• **How to complete this task**
From the entries below, please output exactly the lines starting at the one containing "The image size is (690, 398)." and ending at the one containing "Given: Click the Viewed label text", both included.

┏━━

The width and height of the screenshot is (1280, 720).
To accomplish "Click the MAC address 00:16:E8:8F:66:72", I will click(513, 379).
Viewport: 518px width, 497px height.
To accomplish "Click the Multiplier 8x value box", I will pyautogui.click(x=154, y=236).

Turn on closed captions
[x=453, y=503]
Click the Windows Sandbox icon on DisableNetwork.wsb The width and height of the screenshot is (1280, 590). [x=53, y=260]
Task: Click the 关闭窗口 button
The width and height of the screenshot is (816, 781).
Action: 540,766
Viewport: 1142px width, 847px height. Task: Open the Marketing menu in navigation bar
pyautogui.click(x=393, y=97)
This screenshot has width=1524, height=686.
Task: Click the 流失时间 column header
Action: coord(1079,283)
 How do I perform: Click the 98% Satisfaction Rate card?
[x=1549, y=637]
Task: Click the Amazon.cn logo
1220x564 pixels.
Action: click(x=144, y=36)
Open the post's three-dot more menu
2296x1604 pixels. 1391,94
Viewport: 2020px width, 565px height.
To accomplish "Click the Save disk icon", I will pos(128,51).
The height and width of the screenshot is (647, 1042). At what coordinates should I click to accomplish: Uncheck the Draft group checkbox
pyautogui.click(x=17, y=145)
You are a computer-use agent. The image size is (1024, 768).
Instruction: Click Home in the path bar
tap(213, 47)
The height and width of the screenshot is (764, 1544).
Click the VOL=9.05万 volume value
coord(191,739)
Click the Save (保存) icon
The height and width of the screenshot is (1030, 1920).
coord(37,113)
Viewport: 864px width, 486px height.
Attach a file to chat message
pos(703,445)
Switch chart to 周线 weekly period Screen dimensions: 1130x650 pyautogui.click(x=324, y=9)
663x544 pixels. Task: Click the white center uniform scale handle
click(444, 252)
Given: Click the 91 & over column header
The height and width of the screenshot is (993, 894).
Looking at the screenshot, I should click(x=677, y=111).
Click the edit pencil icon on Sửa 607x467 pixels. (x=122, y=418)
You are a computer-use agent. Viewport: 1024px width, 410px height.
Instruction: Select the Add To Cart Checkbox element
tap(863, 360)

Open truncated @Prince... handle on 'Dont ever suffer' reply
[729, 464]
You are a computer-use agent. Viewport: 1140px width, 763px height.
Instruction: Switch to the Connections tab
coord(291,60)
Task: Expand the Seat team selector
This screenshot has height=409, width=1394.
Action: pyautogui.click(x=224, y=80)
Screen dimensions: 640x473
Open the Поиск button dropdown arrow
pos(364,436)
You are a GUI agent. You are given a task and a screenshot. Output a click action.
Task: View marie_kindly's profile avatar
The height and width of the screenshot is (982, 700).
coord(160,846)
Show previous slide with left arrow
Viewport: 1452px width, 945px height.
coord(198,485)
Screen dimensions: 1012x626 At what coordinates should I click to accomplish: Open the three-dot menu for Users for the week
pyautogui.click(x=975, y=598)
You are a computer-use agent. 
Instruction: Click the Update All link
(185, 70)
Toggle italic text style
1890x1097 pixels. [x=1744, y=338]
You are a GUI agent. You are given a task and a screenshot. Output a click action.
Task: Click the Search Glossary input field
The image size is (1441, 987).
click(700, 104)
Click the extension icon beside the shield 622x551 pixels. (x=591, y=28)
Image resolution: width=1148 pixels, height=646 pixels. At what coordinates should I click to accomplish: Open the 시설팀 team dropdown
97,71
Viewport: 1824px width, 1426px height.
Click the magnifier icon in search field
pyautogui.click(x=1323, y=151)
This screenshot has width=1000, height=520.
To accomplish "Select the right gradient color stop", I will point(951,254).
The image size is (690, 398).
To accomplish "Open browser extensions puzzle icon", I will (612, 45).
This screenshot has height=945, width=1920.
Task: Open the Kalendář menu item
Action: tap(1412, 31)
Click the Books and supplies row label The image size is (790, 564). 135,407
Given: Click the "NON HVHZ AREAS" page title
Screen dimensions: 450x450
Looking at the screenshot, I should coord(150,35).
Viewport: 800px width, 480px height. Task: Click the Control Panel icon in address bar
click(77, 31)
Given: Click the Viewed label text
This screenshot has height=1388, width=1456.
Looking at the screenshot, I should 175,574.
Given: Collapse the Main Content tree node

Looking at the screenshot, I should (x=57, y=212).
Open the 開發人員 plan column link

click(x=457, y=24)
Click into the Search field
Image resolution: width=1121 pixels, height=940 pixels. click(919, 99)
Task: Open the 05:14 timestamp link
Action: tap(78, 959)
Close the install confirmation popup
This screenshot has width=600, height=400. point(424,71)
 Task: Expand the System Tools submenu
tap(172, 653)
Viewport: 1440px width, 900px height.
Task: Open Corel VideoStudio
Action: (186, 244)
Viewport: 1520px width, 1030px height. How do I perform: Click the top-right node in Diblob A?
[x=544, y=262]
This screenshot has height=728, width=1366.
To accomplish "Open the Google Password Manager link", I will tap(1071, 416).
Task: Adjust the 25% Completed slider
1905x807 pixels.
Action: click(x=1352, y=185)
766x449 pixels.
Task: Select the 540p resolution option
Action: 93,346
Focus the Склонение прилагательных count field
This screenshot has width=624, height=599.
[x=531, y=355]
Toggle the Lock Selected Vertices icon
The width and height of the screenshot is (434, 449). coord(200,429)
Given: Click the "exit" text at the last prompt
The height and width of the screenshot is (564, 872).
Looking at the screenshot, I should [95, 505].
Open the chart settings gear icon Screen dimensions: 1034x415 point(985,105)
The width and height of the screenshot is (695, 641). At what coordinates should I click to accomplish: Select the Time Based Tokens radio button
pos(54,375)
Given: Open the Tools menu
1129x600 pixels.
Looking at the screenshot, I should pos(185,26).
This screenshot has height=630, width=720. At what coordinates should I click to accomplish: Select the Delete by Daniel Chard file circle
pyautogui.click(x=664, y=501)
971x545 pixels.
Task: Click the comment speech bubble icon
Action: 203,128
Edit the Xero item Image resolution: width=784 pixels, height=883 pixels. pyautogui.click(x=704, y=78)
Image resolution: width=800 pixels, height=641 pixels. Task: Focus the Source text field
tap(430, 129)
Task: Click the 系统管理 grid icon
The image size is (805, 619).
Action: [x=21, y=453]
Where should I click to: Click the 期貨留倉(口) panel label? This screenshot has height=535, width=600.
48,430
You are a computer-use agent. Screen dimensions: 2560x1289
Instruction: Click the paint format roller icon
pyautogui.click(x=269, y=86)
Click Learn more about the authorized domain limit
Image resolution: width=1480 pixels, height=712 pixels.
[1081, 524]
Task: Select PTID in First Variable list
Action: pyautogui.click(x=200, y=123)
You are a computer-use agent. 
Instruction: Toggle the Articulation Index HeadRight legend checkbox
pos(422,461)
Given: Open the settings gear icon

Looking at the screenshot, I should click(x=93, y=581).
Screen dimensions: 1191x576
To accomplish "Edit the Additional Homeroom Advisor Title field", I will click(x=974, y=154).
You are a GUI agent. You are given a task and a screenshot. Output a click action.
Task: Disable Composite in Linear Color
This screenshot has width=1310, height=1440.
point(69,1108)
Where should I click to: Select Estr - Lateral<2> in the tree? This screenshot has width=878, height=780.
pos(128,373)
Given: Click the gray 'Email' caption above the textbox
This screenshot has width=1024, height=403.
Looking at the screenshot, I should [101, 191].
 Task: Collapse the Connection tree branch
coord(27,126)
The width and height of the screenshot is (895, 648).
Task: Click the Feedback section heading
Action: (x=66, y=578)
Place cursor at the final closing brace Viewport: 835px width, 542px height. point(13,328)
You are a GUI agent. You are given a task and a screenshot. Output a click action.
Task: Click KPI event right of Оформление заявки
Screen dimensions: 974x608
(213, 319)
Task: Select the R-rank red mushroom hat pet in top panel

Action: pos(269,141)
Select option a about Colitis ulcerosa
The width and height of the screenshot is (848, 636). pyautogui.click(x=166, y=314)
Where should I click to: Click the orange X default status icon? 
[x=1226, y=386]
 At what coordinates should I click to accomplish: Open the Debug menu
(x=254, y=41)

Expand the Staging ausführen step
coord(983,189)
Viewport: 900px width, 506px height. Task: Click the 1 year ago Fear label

┗━━

• **Output of the task**
The image size is (690, 398).
To accomplish "Open browser extensions puzzle icon", I will (612, 45).
This screenshot has height=945, width=1920.
Task: Open the Kalendář menu item
Action: tap(1412, 31)
Click the Books and supplies row label The image size is (790, 564). 135,407
Given: Click the "NON HVHZ AREAS" page title
Screen dimensions: 450x450
Looking at the screenshot, I should coord(150,35).
Viewport: 800px width, 480px height. Task: Click the Control Panel icon in address bar
click(77, 31)
Given: Click the Viewed label text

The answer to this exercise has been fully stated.